## [WRITTEN REQUEST A]
Using the Burgundy weather report, decide whether each statement agrees with it: (i) Beaune received 36.2mm of rain in January; (ii) the first three weeks of January were sunny; (iii) the warmest day in January reached 15°C. For each, answer yes or no and quote the words that decide it.
## [WRITTEN REQUEST B]
From the Burgundy weather report, write out the passage that begins at the words "Quite clearly we" and ends after "we shall see.".
-- START OF SOURCE DOCUMENT --
JANUARY – MARCH 2005 IN BURGUNDY

A belated, but none the less cordial, Happy New Year!
Quite clearly we are gong to have to talk a great deal about rain and drought this year, together with its potential effect on the 2005 vintage. This applies not only here in Burgundy, but even more so in other regions, as we shall see.

Here in Burgundy, and our figures are based on Beaune, January was not excessively dry, but equally it was not wet enough! It had 36.2mm of rain over the 31 days. For what is usually one of the wettest months of the year this did not do much to replenish the water table. It was nice and sunny with 76 hours sunshine, almost half of it during the last 11 days, which meant that these eleven were lovely and the first 3 weeks were gloomy. It was cold, particularly those last 11 days. The average temperature over that whole period was –0.6°C, which means a lot of subzero days. It got down to –8.6°C at night and the average of the night–time temperatures was –2.9°C. The warmest day of the whole month, not unusual for January, was only 11.5°C.
-- END OF SOURCE DOCUMENT --
-- START OF MATERIAL PROVIDED --
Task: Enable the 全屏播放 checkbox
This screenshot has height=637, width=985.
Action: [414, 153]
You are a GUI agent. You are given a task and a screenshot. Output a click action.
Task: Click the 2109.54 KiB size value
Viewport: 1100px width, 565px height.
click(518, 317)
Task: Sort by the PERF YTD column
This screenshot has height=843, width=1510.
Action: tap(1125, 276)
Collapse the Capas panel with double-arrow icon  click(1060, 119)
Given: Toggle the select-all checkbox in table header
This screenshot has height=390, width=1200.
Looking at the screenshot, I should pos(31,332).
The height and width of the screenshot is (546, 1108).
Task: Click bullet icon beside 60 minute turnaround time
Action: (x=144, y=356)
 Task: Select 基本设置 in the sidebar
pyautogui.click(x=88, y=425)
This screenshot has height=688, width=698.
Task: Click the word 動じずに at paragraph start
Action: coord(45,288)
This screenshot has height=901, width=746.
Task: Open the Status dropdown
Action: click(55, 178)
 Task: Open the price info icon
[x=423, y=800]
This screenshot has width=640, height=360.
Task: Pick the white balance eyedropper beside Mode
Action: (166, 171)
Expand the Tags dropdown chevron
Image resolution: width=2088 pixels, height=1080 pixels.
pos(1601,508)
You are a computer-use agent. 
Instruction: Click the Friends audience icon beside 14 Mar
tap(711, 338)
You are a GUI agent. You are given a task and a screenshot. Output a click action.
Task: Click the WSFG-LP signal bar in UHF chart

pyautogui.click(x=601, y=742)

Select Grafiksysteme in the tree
-- END OF MATERIAL PROVIDED --
## [EXPECTED ANSWER A]
(i) Yes: "It had 36.2mm of rain over the 31 days."
(ii) No: "the first 3 weeks were gloomy."
(iii) No: "The warmest day of the whole month, not unusual for January, was only 11.5°C."

## [EXPECTED ANSWER B]
Quite clearly we are gong to have to talk a great deal about rain and drought this year, together with its potential effect on the 2005 vintage. This applies not only here in Burgundy, but even more so in other regions, as we shall see.